Let’s face it, buying a financial advisory book or practice is a bit of a gamble unless you have already worked with the business with access to confidential information. Why? Because until you own a business and peel back its layers like an onion, you won’t actually know exactly what you are buying.
Also, there are opposing dynamics at play in most business acquisitions:
· The buyer is usually doing this for the first time, so they may lack the skill-set to conduct proper due diligence.
· The buyer is excited by the prospect of substantially increasing their business volume overnight and may be wearing rose-coloured glasses.
· The buyer wants to save money and doesn’t hire impartial expertise to evaluate the business.
· The vendor wants to obtain the highest price for their book/practice and isn’t motivated to tell you about its warts! While some vendors may see the sale as a cooperative venture – many don’t.
So how can a buyer try to protect themselves from buying a house of cards? Two ways:
1. By conducting thorough due diligence, which could include hiring a business valuator.
2. By making sure that their Letter of Intent and Purchase & Sale Agreement includes a Vendor Take-back to ensure that the vendor has skin in the game of the buyer’s future success.
What’s a Vendor Take-back?
Also, known simply as Vendor Financing, a Vendor Take-back or VTB is a loan from a vendor to a buyer for part of the purchase price.

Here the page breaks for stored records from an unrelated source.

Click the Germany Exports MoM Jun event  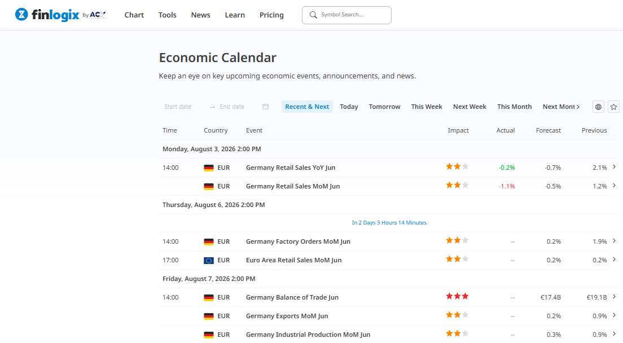pyautogui.click(x=287, y=316)
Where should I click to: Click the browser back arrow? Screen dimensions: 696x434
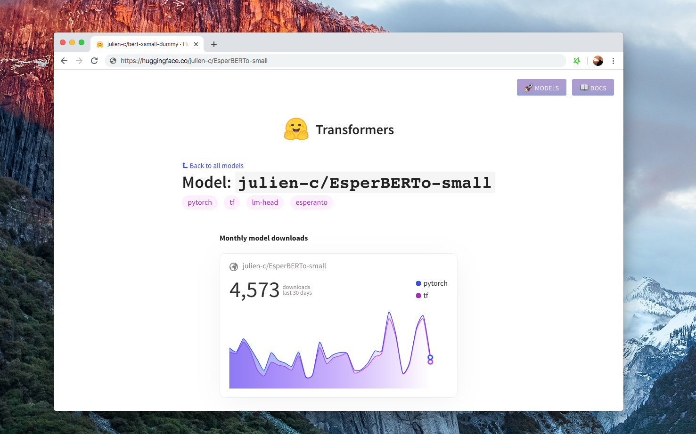pyautogui.click(x=64, y=61)
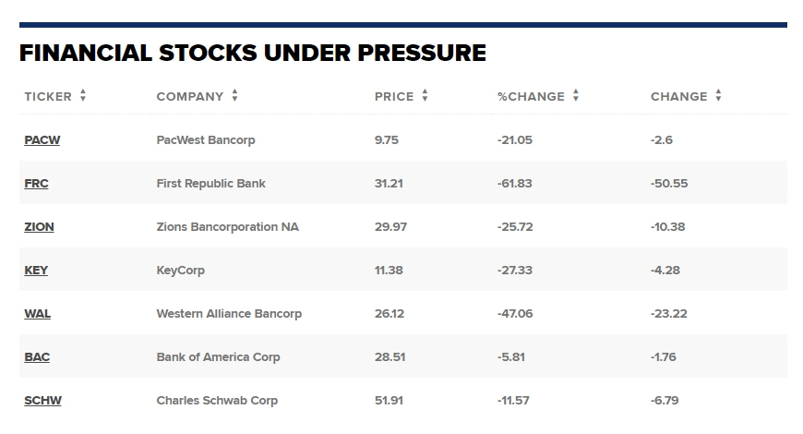
Task: Open the PACW ticker link
Action: pos(42,140)
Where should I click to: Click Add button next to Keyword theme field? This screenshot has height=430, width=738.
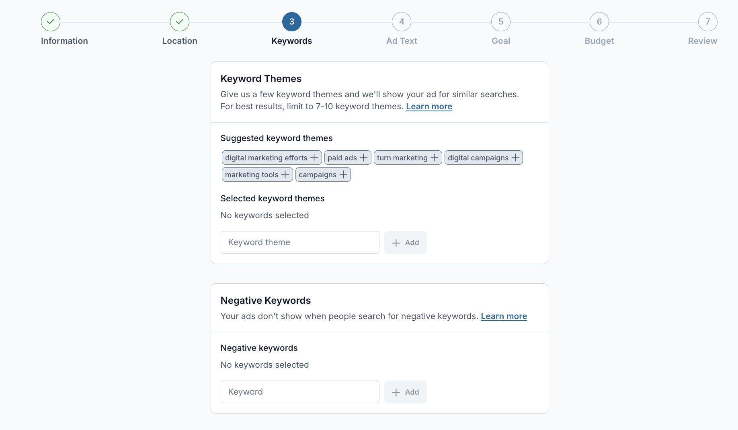pyautogui.click(x=405, y=243)
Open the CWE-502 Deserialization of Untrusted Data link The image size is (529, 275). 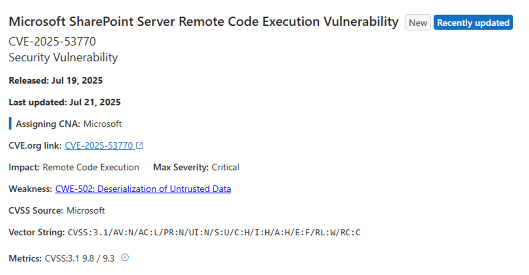(x=143, y=189)
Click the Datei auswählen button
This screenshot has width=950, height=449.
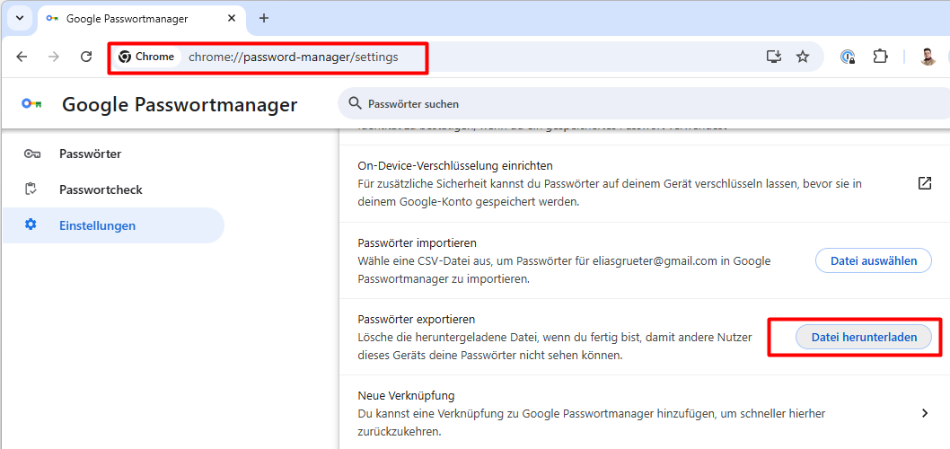(x=873, y=260)
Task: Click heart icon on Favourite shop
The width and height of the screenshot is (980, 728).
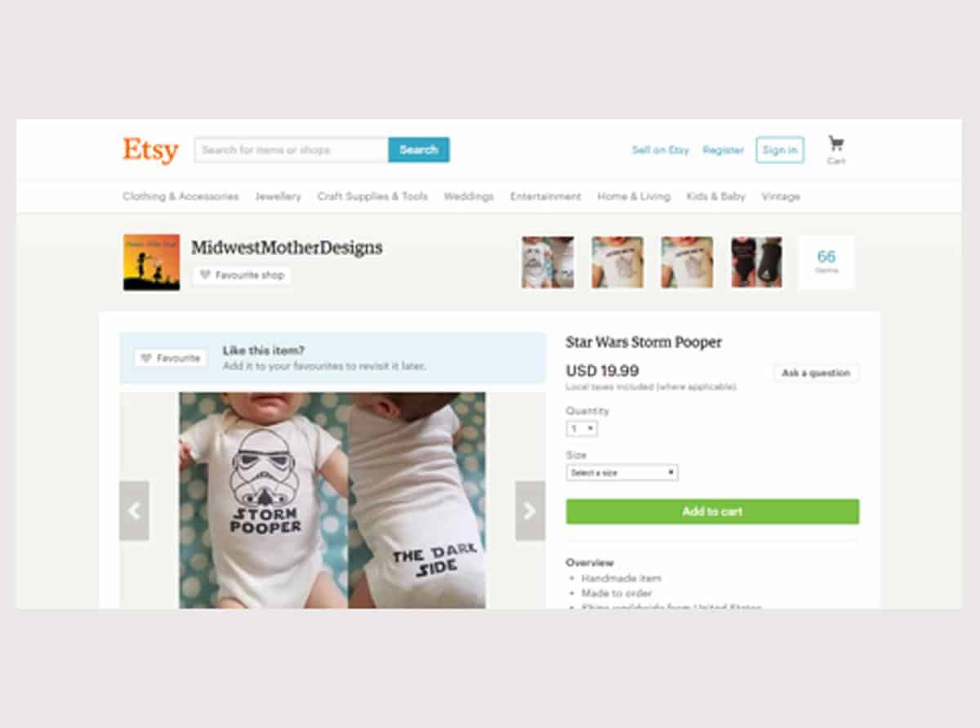Action: [x=206, y=275]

These loans typically take the form of a Note Payable and loan repayment is subject to the terms and conditions outlined in the Purchase & Sale Agreement
Note if a loan is involved in the purchase:
Because lenders also understand the importance of vendors having skin in the game of a successful business purchase, most lenders will require a VTB of about 15-25%. The VTB should be spelled out in any Letter of Intent, making sure that the repayment terms are “subject to any financing approval from a lender”. Why? Because while a buyer may calculate that you can afford the VTB repayment, most lenders will require you to subordinate* the vendor's note payable and postpone VTB payments to their loan payments so they can dictate the terms under which you may or may not make VTB payments each year that the loan is in place. *Subordinate: Means that the debt to the vendor is ranked behind the debt to the lender for secuirty purposes.
What provisions should a VTB include? This list is not exhaustive but a VTB could include:
· Discounts for client or revenue attrition beyond mutually agreed levels and time frames.
· Description of the type (meetings, phone calls, events) and amount (days/hours) and duration of vendor’s support of the business, post sale.
· Non-compete and Non-solicit terms to protect the buyer from loss of clients or staff to the vendor for a given duration.
· Agreements for dealing with compliance issues, legal claims, liabilities and commission claw-backs originating prior to the sale.